There is a lot of focus on the content, the voice, and the distribution strategy of getting more page views of blog posts. But when is the last time you did a mechanics scrub? Sometimes changing just a few small things can make a big difference in attracting more attention from Google, more clicks on your headlines, and more social shares.
Here is a mini-checklist to see if your blog posts are in alignment with best practices of blogging mechanics.
The Linking Liability
With best intentions to help the reader, there is a tendency to pepper blogs with external links that provide more information on a topic. But this tactic can backfire by diminishing your own credibility with Google as an expert. As a best practice, be sparing with the number of links you use to minimize giving away “link juice”, and to prevent the reader from getting distracted and bouncing mid-article to another site. Try to keep external links to no more than 2 or 3, and less when possible.
Internal links are another matter. Linking to other pages on your website that have pertinent information is a good strategy. Be sure to use phrases that are keyword worthy as your anchor text, and have those links open in new windows. But again, avoid excessive linking to keep the bounce rate to a minimum.
Headlines Matter. A lot.
Headlines with 60 to 100 characters earn the highest click through rates according to a study by Outbrain. When looking at word count, the target range was roughly to 16 to 18 words.
This doesn’t mean you can’t ever go under or over but, we try and keep our headlines in the 60 to 70 character70-character range. One of our most highly shared recent blogs, The 4 Reasons People Will Read Your Blogs, had only 41 characters in its title. It’s food for thought for us as we craft headlines.

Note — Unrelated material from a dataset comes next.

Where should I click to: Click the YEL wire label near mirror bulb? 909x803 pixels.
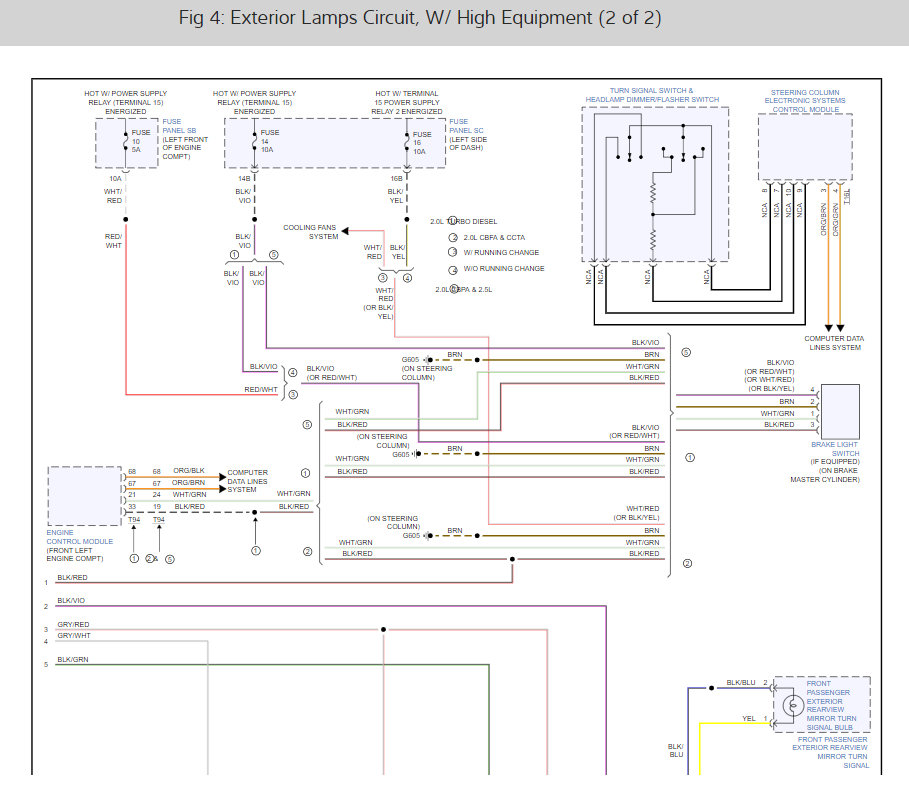pyautogui.click(x=749, y=718)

The take-a-way is that if you are killing it on page views and social shares with 100 character headlines, don’t dump the formula. But you might want to experiment a little. There are other components of blog headline writing that are important like keywords, but character count should be on your short list of mechanics to evaluate for driving click throughs.
The expectations of readers about how a blog should look can vary according to industry and topic. Consumer blogs and lightweight topics lend themselves to more colorful visuals. But that doesn’t mean you can’t help a reader more efficiently find their way through more technical information. Images are a proven way to garner more blog views. Formatting is another technique to make a blog more visually appealing. Take a hard look at your blog posts. Are you using bullet point lists and occasional color punch to break up long tracts of information?
Internet readers like to scan information. Give them subheadings to help them jump to the information they want and to break up reading fatigue.
Use color and bullet point lists to create a visually appealing blog. Consider adding screen shots within the blog where appropriate or second images. This blog about must-read-stats on B2B social media garnered very high page views for us and is a good example of using multiple images within a blog. It also has a short headline of only 42 characters.
Social Share Buttons
Are you prominently displaying social share buttons? Look at it from the viewpoint of the reader. If they have to hunt to find them, you’ve lost. They should be prominently displayed on top with a minimum of clutter. And limit your share icons to the social platforms your readers most likely use. If your readers are not using Pinterest (at least not for interacting with your content), then don’t include the icon.
So much effort goes into creating and distributing content. Don’t let simple mechanics that can be easily adjusted put a barrier between you and your readers. Try some of these techniques and see if the needle moves.